Date of Award
MS in Agriculture - Animal Science
COMPLETION OF AN IN VIVO DIGESTIBILITY TRIAL IN HORSES AND IN VITRO DIGESTIBILITY ASSAY DEVELOPMENT
Cassandra Renee Sweeney
In vivo analysis of equine feed digestibility has been the gold standard since the late 1800's, although it can be time consuming, costly, and labor intensive. In vitro digestibility analysis may be more economical and beneficial to both feed manufacturers and consumers. The availability of accurate in vivo data is crucial for critical evaluation and validation of any potential in vitro method (Coles et al., 2005). Ten adult American quarter horse geldings were used in the in vivo digestibility evaluation of two complete pelleted feeds fed as 100% of intake. The ingredients of the two treatments were similar: wheat middlings, rice hulls, alfalfa and beet pulp. The treatments differed in added mineral sources, yeast, direct fed microbials, and Yucca schidigera extract, added to enhance dry matter digestibility of the test diet. The in vivo evaluation consisted of two phases in a randomized crossover design. Total daily dry matter intake (DMI) and daily dry matter excretion (DME) were measured. Apparent digestibility (aDig) of % DM, % NDF, % ADF, % ADLom, and % OM (DM) were also calculated. No differences were seen in aDig of NDF, ADF, ADLOM or OM between the two experimental diets (P > 0.05).
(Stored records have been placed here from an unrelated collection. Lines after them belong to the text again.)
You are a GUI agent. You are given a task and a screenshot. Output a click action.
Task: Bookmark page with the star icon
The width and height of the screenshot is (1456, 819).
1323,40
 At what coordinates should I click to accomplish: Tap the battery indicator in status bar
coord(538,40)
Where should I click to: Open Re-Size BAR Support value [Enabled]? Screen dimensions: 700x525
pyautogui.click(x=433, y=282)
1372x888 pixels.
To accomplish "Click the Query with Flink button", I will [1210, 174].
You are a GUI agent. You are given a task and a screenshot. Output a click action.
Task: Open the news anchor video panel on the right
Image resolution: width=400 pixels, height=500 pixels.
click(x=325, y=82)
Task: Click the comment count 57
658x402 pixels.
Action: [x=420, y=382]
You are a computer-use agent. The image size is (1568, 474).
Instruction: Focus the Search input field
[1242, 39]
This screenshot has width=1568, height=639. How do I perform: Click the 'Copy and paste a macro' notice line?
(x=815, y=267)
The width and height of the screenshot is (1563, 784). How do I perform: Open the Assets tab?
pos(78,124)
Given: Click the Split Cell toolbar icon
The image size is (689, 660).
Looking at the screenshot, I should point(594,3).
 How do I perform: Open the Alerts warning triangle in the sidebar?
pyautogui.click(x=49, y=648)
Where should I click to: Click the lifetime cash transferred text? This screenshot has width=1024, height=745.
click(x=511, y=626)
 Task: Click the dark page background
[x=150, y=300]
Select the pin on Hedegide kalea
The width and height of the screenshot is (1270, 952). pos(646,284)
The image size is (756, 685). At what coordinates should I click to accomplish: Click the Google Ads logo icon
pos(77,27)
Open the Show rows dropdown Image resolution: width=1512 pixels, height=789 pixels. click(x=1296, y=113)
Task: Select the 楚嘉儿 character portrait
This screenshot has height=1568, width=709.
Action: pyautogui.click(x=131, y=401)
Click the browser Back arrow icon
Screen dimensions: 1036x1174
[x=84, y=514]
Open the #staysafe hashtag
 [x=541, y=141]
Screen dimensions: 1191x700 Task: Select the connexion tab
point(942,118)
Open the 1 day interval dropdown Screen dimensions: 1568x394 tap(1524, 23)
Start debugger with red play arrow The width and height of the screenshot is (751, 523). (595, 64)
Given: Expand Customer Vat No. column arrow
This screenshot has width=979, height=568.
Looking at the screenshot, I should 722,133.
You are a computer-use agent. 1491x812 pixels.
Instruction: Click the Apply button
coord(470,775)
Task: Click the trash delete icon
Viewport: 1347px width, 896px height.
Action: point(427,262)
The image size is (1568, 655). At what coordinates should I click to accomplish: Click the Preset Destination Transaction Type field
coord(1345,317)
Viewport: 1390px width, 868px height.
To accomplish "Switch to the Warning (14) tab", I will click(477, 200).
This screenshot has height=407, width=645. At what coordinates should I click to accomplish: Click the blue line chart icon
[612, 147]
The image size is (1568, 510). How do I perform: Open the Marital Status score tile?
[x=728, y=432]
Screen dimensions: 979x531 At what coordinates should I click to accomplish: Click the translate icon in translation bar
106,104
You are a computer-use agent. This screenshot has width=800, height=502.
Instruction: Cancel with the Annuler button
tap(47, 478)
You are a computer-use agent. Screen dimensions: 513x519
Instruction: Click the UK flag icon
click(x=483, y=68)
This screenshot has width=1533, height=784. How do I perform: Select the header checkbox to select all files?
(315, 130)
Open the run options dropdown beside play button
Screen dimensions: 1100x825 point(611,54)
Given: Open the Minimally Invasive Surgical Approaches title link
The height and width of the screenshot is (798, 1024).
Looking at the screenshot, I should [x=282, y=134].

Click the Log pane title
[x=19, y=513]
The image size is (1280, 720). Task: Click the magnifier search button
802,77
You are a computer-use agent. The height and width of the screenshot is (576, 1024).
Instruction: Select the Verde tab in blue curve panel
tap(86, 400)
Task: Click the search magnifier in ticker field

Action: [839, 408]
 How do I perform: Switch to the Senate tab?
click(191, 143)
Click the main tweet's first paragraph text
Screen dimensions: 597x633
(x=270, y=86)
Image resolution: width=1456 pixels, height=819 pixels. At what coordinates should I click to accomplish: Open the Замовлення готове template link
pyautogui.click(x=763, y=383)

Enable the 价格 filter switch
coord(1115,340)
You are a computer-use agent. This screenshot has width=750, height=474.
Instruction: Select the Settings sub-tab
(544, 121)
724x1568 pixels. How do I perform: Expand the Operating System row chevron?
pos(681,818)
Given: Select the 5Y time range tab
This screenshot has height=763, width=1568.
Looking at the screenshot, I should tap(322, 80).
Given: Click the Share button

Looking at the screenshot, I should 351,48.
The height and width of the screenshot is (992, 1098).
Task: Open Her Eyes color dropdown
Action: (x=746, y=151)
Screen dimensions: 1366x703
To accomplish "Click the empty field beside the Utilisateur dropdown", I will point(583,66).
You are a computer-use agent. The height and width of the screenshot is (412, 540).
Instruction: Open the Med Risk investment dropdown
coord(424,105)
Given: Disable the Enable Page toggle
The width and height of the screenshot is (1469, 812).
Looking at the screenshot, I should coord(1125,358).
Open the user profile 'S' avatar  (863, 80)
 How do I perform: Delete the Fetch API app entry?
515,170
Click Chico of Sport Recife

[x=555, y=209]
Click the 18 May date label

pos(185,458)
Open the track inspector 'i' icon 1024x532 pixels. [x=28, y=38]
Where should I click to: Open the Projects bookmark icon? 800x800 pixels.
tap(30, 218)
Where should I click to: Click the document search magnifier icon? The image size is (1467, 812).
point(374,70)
There was also no difference in DMI or DME, as a percentage of body weight (BW), between the two experimental diets. The effect of phase was not significant for all tests run on aDig, DMI, and DME (P > 0.05). BW was not significantly different (P > 0.05) between diets, however there was a trend for v heavier BW during phase 2 (P = 0.073). In vitro digestibility assay development followed the in vivo evaluation. A three-stage batch system as briefly described by Boisen and Fernandez (1997) was utilized. Through literature review, trial and error, personal communication with other labs and product and chemical manufactures, careful documentation of the methods were detailed. Using the control feed from the in vivo evaluation, variation in the methods was significantly reduced, and estimations of DML began to approach those seen in vivo throughout method development. Although further method development may be needed for species-specific use, the methods described here can provide the foundation for future in vitro digestibility studies.